• Exercise aim
The required result is the number of lines in this material containing the word "computer". Write that number and no other text.

• Provided information
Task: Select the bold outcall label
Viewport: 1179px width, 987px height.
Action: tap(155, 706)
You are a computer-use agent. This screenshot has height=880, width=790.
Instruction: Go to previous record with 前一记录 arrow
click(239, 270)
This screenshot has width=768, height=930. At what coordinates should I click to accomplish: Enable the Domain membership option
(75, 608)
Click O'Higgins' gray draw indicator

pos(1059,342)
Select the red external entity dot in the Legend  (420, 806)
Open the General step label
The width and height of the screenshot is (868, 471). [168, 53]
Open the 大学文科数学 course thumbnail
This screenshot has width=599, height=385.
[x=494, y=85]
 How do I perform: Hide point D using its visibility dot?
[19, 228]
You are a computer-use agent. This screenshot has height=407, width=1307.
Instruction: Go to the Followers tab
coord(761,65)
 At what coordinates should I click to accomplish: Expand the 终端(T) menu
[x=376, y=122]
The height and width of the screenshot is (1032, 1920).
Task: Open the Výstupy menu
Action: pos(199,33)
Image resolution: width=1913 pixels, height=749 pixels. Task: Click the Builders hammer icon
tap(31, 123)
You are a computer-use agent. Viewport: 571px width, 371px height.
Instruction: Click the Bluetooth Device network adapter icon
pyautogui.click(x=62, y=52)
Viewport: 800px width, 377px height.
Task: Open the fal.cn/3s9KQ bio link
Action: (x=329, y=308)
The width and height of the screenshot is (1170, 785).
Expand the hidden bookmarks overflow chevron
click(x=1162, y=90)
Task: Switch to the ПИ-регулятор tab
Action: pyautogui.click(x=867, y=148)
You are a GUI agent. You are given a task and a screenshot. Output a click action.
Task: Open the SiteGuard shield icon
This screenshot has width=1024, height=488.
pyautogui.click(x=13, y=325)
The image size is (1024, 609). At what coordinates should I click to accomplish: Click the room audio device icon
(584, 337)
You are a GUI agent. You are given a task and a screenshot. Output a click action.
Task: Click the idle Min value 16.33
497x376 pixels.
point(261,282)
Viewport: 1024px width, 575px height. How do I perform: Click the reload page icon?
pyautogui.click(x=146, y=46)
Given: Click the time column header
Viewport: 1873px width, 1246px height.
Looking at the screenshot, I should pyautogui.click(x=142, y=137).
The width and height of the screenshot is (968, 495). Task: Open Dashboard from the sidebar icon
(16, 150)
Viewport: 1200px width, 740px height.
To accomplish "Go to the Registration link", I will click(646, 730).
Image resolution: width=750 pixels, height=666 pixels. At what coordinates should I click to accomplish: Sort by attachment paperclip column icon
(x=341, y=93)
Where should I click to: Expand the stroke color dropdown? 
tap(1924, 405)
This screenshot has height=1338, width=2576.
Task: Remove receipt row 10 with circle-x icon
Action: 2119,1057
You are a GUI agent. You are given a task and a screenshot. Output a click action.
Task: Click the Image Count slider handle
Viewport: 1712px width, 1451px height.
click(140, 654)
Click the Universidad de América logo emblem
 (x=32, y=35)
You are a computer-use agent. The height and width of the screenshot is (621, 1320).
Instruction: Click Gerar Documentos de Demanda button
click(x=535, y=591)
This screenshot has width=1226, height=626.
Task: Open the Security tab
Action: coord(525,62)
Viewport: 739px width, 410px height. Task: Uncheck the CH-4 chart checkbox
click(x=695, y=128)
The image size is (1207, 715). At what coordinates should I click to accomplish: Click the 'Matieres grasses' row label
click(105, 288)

• Answer to this task
4